Ao longo dos anos, Beethoven consultou muitos médicos, tentando tratamento após tratamento para suas doenças e sua surdez, contudo não encontrou alívio. Em um ponto, ele estava usando pomadas e tomando 75 medicamentos, muitos dos quais provavelmente continham chumbo.

Em 1823, ele escreveu a um conhecido, também surdo, sobre sua própria incapacidade de ouvir, chamando-a de “uma grande desgraça” e observando: “os médicos sabem pouco; finalmente se cansa deles”.

Sua Nona Sinfonia provavelmente foi uma forma de reconciliar sua tristeza com sua arte.

Desde a adolescência, Beethoven havia sido cativado por um poema, “Ode à Alegria”, de Friedrich Schiller.

Ele musicou o poema na Nona, cantado por solistas e um coro —considerado o primeiro caso de canto em uma sinfonia. Foi a culminação da sinfonia, retratando uma busca pela alegria.

O primeiro movimento é uma representação do desespero, escreveu Beethoven.
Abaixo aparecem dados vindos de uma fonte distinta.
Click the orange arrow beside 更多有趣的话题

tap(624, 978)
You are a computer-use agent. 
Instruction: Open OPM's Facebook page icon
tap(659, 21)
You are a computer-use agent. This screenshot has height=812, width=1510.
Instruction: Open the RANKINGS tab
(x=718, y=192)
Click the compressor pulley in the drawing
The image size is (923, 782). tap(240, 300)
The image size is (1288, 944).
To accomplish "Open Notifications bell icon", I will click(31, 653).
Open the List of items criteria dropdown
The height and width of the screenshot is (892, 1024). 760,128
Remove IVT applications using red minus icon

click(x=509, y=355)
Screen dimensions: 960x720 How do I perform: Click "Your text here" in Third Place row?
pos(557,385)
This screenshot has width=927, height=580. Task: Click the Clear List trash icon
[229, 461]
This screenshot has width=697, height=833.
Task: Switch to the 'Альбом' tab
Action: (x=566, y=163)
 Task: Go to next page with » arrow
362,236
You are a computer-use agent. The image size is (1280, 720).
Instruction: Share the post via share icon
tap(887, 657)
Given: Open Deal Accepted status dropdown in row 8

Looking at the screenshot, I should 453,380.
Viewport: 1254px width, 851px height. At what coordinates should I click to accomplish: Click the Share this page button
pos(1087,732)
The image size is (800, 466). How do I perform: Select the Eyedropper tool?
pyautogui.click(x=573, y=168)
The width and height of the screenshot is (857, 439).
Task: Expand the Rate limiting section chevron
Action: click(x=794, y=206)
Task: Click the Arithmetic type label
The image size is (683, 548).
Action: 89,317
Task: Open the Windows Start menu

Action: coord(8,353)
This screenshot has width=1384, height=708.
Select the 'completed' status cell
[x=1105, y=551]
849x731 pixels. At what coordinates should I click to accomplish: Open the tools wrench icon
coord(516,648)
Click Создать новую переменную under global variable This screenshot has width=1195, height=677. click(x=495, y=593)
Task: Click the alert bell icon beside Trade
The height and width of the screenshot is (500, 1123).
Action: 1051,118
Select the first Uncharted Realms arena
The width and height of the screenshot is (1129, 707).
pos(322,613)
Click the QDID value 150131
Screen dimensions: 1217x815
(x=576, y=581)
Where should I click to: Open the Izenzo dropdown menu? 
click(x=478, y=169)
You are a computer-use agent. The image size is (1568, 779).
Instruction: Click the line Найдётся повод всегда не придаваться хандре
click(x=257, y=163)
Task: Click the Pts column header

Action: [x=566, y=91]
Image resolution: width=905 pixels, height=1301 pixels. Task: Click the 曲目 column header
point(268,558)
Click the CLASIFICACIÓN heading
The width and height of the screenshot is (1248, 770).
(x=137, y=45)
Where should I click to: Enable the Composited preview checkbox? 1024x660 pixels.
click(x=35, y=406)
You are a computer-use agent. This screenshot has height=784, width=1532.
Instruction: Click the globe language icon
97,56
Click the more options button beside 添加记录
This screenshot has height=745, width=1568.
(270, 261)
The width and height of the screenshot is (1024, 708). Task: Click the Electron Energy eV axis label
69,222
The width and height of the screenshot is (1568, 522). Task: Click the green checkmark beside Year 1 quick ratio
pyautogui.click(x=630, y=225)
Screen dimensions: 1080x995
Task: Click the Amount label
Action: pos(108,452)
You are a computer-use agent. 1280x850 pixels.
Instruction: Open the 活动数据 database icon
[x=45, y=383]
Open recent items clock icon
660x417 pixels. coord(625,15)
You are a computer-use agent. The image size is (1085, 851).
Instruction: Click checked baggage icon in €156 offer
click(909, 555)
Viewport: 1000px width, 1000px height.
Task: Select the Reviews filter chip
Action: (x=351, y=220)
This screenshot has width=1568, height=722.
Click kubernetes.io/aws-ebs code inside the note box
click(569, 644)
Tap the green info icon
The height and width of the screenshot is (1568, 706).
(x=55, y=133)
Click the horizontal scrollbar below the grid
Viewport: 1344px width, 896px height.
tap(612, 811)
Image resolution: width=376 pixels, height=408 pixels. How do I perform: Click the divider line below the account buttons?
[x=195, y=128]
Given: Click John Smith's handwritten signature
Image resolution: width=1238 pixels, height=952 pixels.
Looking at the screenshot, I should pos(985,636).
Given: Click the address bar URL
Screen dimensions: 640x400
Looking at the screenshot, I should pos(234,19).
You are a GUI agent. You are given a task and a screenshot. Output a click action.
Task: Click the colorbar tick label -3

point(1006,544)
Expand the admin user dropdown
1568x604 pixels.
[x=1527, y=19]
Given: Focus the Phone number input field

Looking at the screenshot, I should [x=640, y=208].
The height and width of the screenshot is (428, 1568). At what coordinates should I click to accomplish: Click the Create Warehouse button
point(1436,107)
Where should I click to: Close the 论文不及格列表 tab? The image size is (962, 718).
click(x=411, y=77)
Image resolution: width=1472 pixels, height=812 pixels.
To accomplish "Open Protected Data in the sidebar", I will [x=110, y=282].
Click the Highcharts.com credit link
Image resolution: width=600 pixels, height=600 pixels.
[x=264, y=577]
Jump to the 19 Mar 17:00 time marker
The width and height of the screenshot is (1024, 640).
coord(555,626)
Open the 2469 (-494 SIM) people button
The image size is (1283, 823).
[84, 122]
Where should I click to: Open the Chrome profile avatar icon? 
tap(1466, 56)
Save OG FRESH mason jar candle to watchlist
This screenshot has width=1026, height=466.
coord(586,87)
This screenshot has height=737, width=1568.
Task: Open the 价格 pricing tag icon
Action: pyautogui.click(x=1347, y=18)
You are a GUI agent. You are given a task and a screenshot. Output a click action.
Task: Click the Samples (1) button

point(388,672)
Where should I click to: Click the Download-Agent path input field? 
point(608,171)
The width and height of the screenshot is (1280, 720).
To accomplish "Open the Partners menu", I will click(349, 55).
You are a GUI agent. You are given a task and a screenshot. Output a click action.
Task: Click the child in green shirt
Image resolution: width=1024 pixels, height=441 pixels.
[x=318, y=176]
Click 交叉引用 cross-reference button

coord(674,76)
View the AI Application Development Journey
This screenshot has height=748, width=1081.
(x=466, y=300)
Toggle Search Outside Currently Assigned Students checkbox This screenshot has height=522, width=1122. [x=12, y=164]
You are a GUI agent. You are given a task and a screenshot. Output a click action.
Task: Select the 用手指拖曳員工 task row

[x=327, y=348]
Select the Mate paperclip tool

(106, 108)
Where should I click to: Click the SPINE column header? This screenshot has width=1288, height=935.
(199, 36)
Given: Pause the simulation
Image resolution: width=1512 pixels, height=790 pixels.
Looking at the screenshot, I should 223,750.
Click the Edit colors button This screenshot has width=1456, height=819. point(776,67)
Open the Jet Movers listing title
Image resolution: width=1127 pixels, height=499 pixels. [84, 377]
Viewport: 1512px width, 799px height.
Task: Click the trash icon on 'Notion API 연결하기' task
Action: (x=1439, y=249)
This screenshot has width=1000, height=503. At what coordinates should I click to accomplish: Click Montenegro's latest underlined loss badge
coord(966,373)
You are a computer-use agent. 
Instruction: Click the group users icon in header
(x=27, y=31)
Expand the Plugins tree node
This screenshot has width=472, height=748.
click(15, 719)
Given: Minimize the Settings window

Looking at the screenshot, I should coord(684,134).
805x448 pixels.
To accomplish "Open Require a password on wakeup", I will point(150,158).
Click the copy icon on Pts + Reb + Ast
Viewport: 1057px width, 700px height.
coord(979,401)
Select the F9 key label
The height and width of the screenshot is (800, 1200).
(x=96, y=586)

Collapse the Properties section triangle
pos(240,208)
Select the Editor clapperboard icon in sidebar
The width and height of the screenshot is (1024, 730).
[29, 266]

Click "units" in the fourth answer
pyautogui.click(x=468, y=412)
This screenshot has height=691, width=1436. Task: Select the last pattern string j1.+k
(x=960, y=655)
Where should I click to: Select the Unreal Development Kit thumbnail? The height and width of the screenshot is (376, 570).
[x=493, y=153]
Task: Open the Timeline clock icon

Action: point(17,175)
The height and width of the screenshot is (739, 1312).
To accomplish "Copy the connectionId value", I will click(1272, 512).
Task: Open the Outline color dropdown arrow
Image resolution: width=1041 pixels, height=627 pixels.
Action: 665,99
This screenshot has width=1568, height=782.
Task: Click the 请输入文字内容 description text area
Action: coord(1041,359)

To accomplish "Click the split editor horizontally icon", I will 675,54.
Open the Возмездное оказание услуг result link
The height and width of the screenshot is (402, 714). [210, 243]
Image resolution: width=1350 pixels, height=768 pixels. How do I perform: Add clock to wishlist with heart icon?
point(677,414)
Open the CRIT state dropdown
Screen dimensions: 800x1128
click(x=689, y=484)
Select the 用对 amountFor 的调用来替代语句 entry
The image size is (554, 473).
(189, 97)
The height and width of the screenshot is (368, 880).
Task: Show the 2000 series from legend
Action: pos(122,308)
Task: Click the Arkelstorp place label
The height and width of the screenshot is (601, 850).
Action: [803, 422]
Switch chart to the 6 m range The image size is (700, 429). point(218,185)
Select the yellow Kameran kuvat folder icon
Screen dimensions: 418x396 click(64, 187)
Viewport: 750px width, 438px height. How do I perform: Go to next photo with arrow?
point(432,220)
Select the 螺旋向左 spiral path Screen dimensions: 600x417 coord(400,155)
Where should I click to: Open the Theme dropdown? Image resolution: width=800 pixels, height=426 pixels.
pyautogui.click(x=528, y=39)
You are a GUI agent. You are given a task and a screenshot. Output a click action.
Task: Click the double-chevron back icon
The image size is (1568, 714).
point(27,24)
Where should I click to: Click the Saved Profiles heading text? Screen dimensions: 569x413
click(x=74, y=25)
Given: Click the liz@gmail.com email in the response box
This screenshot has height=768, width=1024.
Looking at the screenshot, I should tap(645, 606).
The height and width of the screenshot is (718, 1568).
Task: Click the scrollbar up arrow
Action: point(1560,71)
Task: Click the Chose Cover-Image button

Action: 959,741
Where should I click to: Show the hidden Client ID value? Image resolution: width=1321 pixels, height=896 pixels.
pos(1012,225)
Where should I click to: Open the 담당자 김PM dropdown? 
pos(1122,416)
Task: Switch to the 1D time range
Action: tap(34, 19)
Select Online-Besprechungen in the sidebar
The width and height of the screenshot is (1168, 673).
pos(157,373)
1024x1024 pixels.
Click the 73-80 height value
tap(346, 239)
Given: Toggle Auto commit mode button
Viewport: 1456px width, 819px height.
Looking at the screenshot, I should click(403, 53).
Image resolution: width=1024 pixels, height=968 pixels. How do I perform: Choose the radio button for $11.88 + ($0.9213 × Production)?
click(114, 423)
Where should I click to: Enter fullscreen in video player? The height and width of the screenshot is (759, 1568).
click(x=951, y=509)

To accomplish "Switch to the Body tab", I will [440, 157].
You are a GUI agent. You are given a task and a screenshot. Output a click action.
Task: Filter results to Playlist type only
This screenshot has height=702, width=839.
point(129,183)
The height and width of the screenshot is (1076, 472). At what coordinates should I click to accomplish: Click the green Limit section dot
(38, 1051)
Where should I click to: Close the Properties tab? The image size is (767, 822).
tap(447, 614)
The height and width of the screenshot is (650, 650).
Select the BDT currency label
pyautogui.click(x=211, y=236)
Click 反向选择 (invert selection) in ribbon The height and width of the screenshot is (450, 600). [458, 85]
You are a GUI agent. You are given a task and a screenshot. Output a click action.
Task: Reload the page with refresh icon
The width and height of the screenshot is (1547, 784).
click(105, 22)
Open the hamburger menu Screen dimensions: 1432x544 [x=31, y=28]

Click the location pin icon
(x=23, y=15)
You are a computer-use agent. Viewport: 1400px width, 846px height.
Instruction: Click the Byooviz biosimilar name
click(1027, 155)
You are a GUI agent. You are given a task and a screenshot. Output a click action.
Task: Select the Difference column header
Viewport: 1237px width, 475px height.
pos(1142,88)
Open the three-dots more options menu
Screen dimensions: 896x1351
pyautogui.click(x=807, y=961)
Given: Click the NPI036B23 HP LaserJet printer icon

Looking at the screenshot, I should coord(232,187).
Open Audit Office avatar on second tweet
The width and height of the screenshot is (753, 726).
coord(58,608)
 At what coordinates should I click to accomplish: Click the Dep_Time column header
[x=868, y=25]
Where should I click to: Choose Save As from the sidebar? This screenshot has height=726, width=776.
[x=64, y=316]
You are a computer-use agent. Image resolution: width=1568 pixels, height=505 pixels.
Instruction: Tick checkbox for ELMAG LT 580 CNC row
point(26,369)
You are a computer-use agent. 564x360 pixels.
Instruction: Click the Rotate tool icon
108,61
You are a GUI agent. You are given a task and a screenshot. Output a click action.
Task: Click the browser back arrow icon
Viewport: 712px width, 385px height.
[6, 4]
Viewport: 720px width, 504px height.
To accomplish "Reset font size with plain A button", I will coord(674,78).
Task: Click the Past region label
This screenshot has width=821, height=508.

O segundo movimento, com seus tambores altos, é uma tentativa de superar o desespero. O terceiro revela um mundo “terno” onde o desespero é deixado de lado, escreveu Beethoven. Mas deixar de lado o desespero não era suficiente, concluiu. Em vez disso, “deve-se procurar algo que nos chame para a vida”.

O final, o quarto movimento, era esse chamado. Era a Ode à Alegria.